Esa madrugada del miércoles pasado el sicario ya había bebido los suficientes mezcales para comenzar a fantochear.
—"Nos los
llevamos a la "Cueva del Diablo". Matamos a los más bravos y a los otros
los tenemos ahí" —balbuceó frente a sus compañeros, un grupo de tipos
de mala pinta. Hablaba de los estudiantes desaparecidos de Ayotzinapa.
En la mesa de
al lado, un cliente solitario aguzó el oído para agarrar todos los
detalles del relato.

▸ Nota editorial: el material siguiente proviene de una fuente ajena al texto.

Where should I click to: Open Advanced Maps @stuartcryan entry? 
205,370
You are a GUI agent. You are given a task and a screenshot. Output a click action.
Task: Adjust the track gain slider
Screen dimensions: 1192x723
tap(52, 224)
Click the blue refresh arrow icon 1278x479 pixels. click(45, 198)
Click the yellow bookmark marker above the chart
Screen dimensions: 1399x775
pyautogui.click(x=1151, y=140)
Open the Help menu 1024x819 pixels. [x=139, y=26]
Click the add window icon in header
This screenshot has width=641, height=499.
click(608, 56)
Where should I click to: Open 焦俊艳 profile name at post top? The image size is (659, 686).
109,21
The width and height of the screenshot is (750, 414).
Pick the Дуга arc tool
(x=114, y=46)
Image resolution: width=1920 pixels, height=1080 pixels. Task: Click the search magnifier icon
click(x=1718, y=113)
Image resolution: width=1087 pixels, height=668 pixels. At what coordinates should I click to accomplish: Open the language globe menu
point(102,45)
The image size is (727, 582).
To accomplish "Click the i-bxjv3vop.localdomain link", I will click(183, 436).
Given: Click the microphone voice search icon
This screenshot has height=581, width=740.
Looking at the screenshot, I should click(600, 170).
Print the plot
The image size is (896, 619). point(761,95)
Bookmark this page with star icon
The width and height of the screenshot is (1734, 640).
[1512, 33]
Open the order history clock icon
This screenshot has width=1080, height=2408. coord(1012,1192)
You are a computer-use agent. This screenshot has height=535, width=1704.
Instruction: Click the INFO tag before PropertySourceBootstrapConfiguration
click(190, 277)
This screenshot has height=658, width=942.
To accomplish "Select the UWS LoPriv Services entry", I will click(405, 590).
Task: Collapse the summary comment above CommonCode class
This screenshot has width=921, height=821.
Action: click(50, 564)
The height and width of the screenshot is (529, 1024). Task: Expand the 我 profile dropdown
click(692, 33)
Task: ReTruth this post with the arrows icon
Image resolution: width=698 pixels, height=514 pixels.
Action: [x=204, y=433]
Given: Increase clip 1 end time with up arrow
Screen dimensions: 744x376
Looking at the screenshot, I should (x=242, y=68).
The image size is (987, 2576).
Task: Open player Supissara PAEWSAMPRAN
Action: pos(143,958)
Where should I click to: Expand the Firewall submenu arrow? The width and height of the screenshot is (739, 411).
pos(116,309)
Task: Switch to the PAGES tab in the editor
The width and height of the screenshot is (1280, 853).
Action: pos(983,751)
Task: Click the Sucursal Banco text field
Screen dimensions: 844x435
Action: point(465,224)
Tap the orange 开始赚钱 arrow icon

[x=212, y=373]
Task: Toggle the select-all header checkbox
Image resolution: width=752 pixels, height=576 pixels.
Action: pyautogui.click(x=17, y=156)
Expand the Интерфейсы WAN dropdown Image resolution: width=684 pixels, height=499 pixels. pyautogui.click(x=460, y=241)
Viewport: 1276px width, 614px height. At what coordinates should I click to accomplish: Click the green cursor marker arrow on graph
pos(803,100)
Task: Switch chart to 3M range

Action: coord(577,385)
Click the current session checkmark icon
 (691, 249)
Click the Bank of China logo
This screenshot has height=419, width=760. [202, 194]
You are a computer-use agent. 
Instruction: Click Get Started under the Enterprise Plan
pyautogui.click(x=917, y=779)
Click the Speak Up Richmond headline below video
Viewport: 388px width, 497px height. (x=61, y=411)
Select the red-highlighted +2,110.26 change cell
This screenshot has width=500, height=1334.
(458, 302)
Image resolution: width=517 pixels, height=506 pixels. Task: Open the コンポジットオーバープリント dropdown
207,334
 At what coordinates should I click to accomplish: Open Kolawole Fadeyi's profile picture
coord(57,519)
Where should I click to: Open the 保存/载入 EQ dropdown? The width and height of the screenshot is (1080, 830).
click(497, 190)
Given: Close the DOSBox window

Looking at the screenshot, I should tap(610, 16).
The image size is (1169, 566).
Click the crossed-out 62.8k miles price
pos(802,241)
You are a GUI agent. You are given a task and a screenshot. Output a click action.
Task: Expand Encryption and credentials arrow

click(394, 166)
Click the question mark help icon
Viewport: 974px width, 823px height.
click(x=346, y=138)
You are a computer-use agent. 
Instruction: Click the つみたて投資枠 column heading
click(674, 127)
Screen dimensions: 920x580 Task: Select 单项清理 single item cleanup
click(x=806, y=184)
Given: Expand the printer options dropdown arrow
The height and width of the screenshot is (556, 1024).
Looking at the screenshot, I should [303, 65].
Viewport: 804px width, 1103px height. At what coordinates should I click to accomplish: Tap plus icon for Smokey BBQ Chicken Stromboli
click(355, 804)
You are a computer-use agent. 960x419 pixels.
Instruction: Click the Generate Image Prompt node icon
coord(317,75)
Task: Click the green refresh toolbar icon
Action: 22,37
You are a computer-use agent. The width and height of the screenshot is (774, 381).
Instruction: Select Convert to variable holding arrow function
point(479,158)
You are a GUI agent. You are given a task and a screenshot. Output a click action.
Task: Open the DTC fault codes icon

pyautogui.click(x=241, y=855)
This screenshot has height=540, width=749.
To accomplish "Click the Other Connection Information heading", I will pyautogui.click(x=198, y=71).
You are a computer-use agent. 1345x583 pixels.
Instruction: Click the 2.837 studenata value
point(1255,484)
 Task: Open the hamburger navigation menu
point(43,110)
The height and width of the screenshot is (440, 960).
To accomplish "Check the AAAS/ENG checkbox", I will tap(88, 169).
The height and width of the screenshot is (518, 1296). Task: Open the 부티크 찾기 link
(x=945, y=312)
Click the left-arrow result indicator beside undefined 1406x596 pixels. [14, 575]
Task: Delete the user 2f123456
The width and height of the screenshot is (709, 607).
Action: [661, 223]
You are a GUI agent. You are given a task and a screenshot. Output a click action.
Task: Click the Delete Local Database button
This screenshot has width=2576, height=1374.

Había mucho que escuchar: La lengua se le había
soltado al matón a sueldo en esa cantina de poca monta de Iguala, donde
más de uno sabe que es de sentido común callar para mantener la cabeza
pegada a los hombros, aún ahora, con la ciudad tomada por los federales.
Pero nuestro
sujeto, aceitado por los mezcales, descartó toda regla de discreción. O
dijo lo que sabía, o comenzó a imaginar cosas.
—"Los subimos a
dos camiones de pescado y luego nos los llevamos en lanchas por el
Balsas. Tenemos vivos a la mitad, en la cueva" —contó. Sus compañeros
escuchaban atentos.
El sicario, o
quien quiera que fuera, decía trabajar para "Los Guerreros Unidos". No
era —y quedaba muy claro— un tipo prudente, menos con la guerra que se
ha desatado con "Los Rojos" y con agentes de inteligencia por todos
lados.
Vaya, medio Cisen se encuentra en el estado. Pero con solo una botella encima acababa de soltar la sopa a sus amigos de farra.
Dio varios
detalles: la noche del 26 de septiembre balearon a tres en Iguala y
luego tomaron camino hasta la presa El Caracol de madrugada, en una
carretera que serpentea entre la montaña y que termina casi junto al
agua.
Después de
transportarlos en lanchas río abajo, a los muchachos se les había hecho
marchar en fila india en la selva. No todos llegaron. Algunos murieron
asesinados en el camino, sus cuerpos fueron lanzados por la borda.
El relato
seguía con más detalles. La cueva en la que los tenían retenidos estaba a
una hora y media en barco de Acatlán, en una localidad conocida como
Acatlancillo, cerca de una cascada sin nombre. Más de la mitad de los
normalistas seguían ahí, atrapados, bajo la custodia de una recua de
narcos.
—"Están vivos" —insistió el sicario.
Y así, de
súbito, el secreto mejor guardado de México se ventilaba en un bar,
escapándosele a un tipo con tragos de más. A unos metros, en la mesa
contigua, el cliente de oídos agudos, que en realidad era un policía
comunitario de la Unión Popular de Organizaciones del Estado de Guerrero
(Upoeg), dio las gracias a la mesera, pagó su trago y regresó a su
campamento con la primicia.
En la búsqueda
de los 43 estudiantes desaparecidos de Ayotzinapa, un misterio que ha
desafiado al Estado mexicano y al gobierno federal durante más cuatro
semanas, había un nuevo, aunque poco probable y hasta disparatado
rastro.
Pero la
desesperación lleva a buscar en donde sea. A las fosas de Iguala, las de
Cocula y los huesos sumergidos en el río San Juan se añadía la pista
más extraña hasta el momento.
Invención o no,
el relato fantástico fue tomado en serio en varios niveles, incluidos
los oficiales. Abría la posibilidad de hallar con vida a estudiantes que
hasta entonces habían sido buscados en pretérito, solo en fosas. Se
trataba de algo tan sencillo como esperanza, de aquello que si no existe
es reemplazado por la muerte, según define el antropólogo Michael
Taussig.
“Sin la
esperanza lo que queda es la muerte. La muerte del espíritu. La muerte
de la vida, donde ya no hay sentido de regeneración o renovación”,
sostiene.
Está muriendo de hambre
La Upoeg lleva
un mes de trabajos casi heroicos. No vuelven a casa desde septiembre.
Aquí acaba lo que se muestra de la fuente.